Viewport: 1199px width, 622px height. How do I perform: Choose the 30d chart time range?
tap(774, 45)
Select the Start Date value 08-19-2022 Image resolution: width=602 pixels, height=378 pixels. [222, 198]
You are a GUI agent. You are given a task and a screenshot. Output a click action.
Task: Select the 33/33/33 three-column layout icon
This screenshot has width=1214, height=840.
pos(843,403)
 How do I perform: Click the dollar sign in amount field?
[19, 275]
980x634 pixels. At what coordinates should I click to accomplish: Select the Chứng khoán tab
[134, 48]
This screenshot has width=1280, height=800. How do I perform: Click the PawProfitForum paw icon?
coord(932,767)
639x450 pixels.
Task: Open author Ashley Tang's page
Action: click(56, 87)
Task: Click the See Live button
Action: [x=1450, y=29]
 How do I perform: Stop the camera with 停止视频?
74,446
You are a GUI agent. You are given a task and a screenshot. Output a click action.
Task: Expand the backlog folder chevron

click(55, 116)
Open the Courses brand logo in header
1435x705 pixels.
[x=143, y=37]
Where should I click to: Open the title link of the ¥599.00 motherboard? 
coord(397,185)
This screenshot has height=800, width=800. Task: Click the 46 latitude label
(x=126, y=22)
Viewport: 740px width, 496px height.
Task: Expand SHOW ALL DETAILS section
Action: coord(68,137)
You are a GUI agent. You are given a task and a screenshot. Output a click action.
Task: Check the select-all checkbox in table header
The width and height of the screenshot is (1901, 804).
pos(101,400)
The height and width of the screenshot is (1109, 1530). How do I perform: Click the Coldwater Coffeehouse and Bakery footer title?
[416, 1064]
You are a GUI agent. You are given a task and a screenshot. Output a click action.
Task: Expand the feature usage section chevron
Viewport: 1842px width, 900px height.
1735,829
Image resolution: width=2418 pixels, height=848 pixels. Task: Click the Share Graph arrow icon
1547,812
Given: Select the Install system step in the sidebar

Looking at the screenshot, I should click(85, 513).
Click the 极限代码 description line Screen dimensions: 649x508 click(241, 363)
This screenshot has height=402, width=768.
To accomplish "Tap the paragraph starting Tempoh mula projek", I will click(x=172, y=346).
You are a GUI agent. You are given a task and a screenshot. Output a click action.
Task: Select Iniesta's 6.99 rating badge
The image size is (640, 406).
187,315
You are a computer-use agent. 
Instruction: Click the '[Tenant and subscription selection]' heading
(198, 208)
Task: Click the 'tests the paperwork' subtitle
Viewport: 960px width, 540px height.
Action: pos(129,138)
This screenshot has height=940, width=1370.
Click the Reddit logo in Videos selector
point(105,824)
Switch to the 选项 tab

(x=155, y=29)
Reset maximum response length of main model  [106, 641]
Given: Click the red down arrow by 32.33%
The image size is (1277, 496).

==*==

▸ WORK REQUEST
Report each line of the listing above that uses the word "header".

▸ SOLUTION
Open the Courses brand logo in header
Task: Check the select-all checkbox in table header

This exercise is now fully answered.